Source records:
━━━

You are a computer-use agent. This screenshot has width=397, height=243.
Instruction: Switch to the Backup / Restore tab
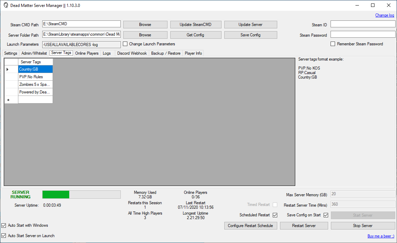pos(165,53)
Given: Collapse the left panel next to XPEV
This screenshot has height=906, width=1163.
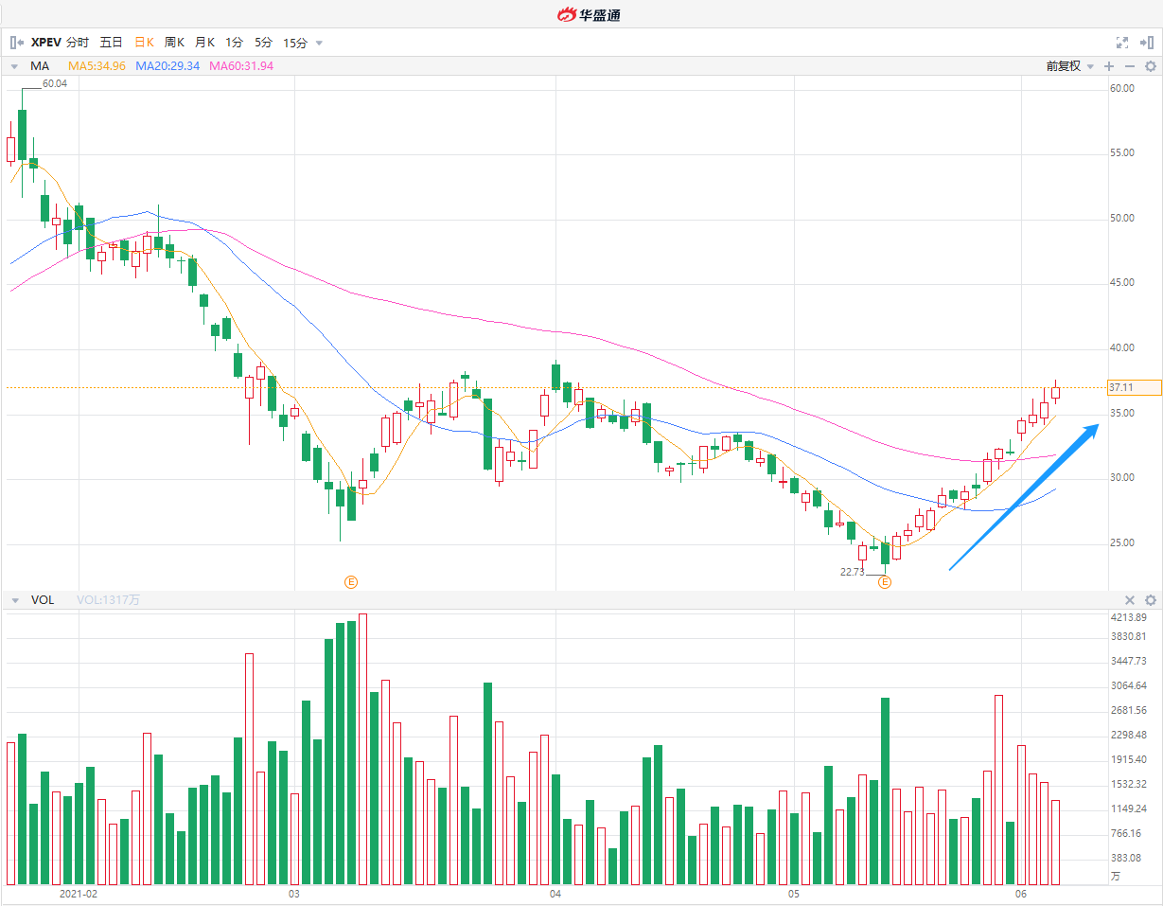Looking at the screenshot, I should (17, 43).
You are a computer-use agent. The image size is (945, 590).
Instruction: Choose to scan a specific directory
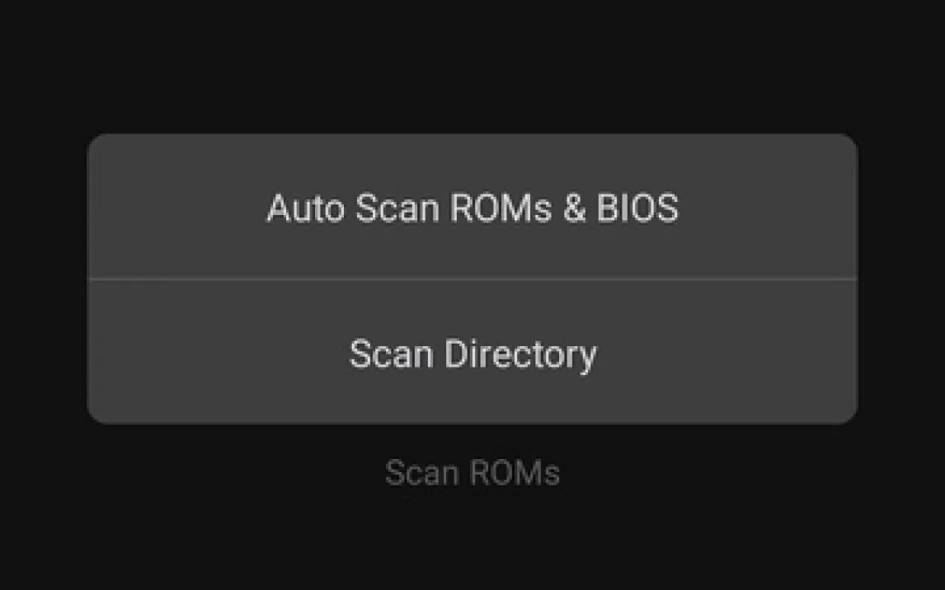[x=473, y=354]
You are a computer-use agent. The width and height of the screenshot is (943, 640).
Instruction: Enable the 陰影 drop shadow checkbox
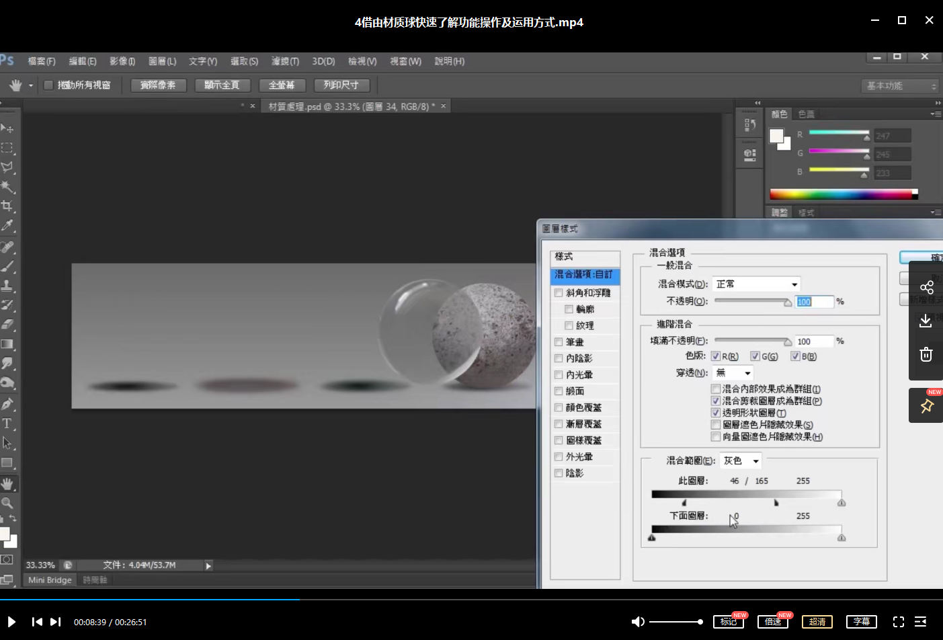pos(559,473)
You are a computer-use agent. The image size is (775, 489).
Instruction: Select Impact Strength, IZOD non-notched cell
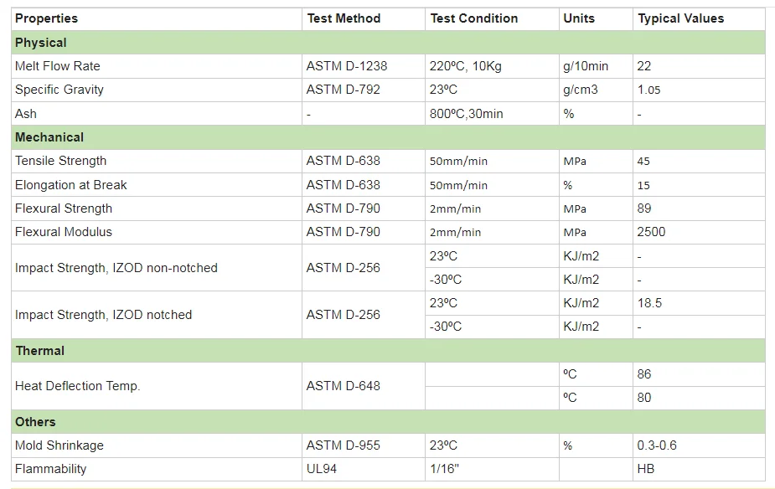point(116,268)
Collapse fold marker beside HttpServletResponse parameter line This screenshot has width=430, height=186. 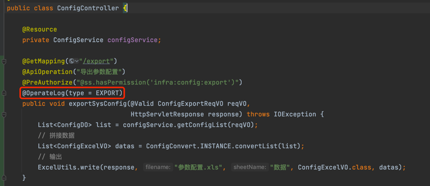coord(4,114)
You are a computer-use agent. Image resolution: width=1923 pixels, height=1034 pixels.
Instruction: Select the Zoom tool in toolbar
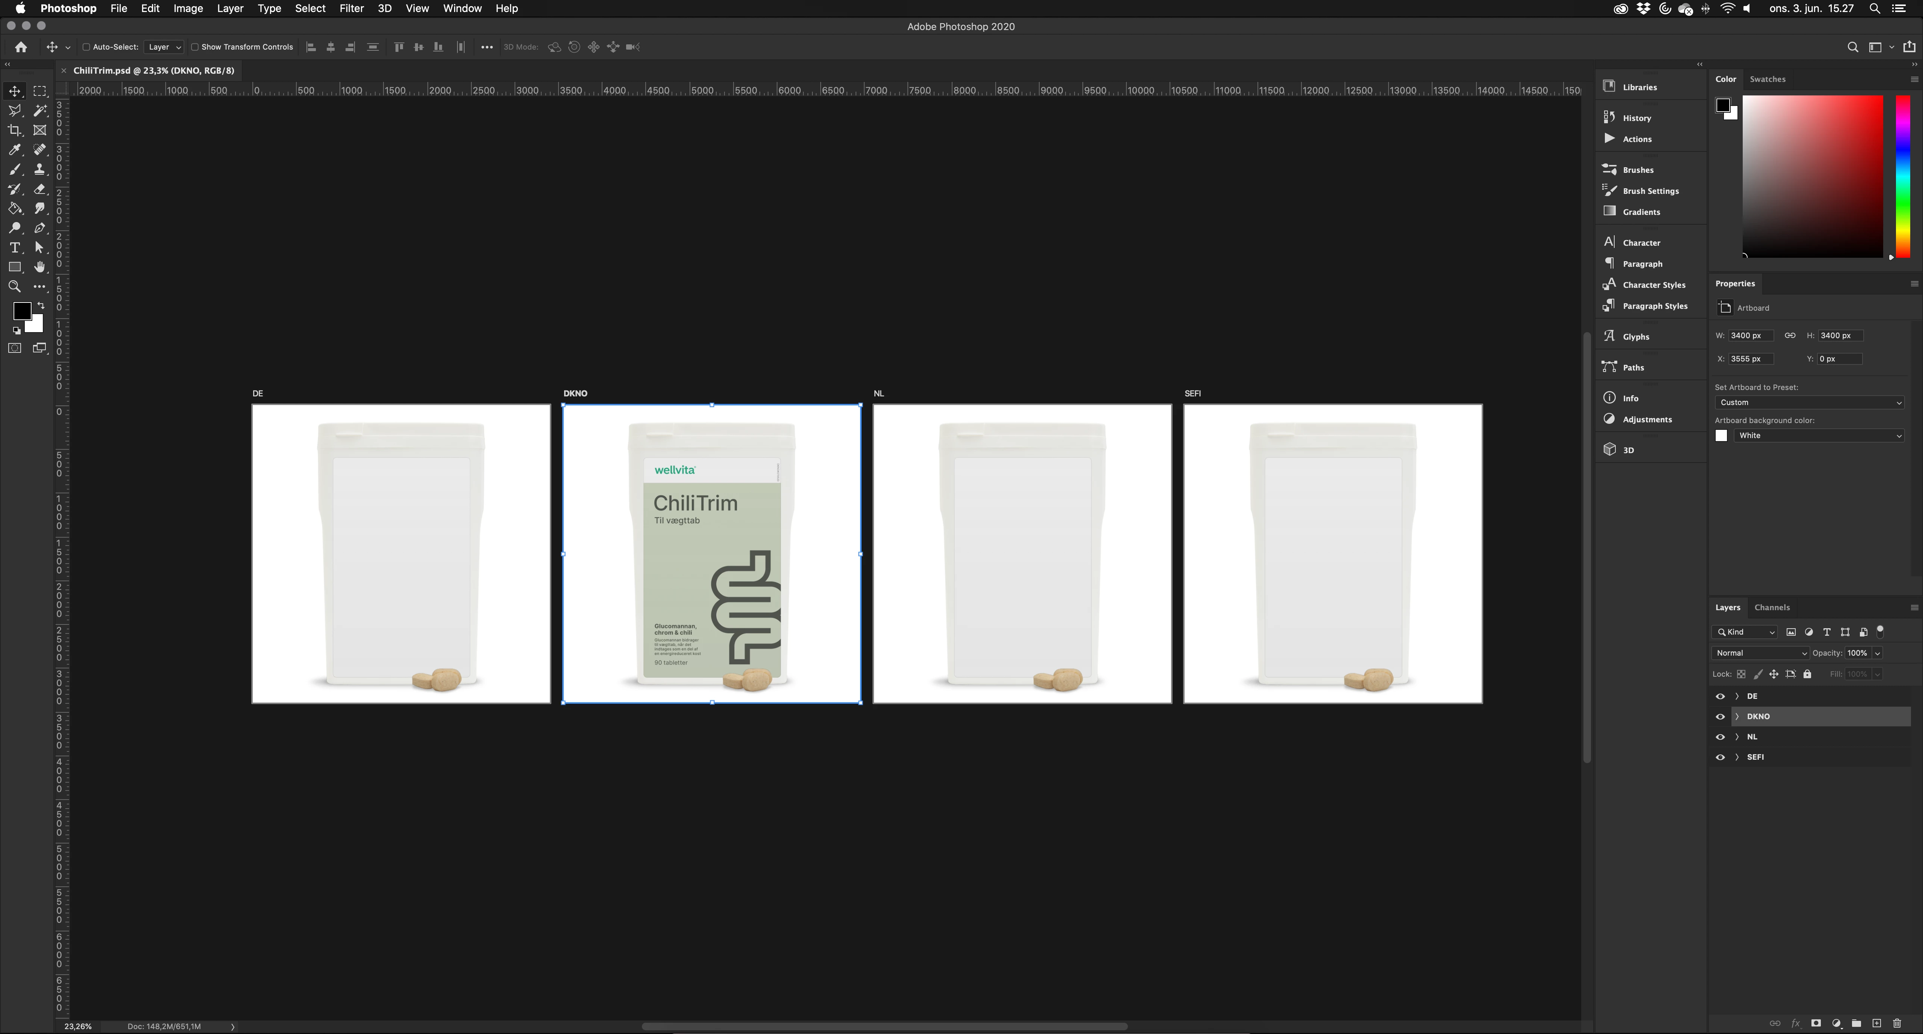pos(14,287)
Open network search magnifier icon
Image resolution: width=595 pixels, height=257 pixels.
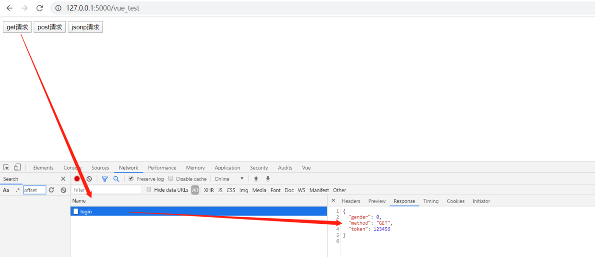[116, 179]
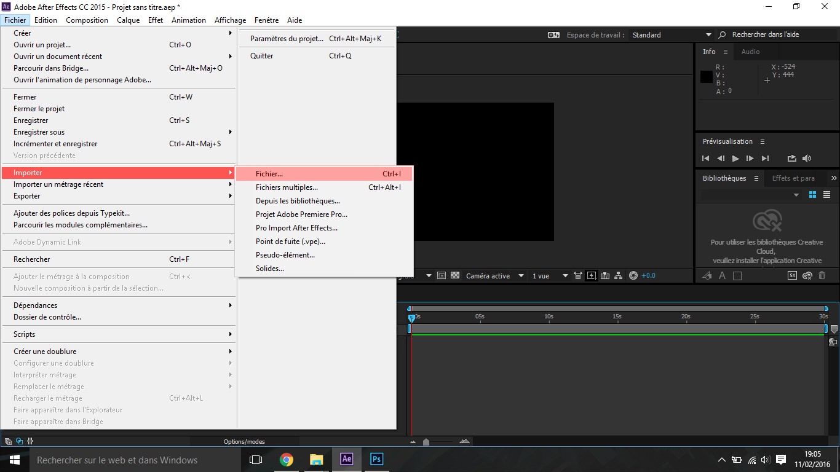Click the timeline zoom slider handle

(x=426, y=442)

━━━

* **What you need to do**:
Find the word "agent" in the entries above and gather every line that holds it.

* **Task answer**:
You are a computer-use agent. This screenshot has width=397, height=243.
You are a computer-use agent. The image size is (945, 590).
You are a computer-use agent. The width and height of the screenshot is (943, 640).
You are a computer-use agent. The image size is (775, 489).
You are a computer-use agent. Image resolution: width=1923 pixels, height=1034 pixels.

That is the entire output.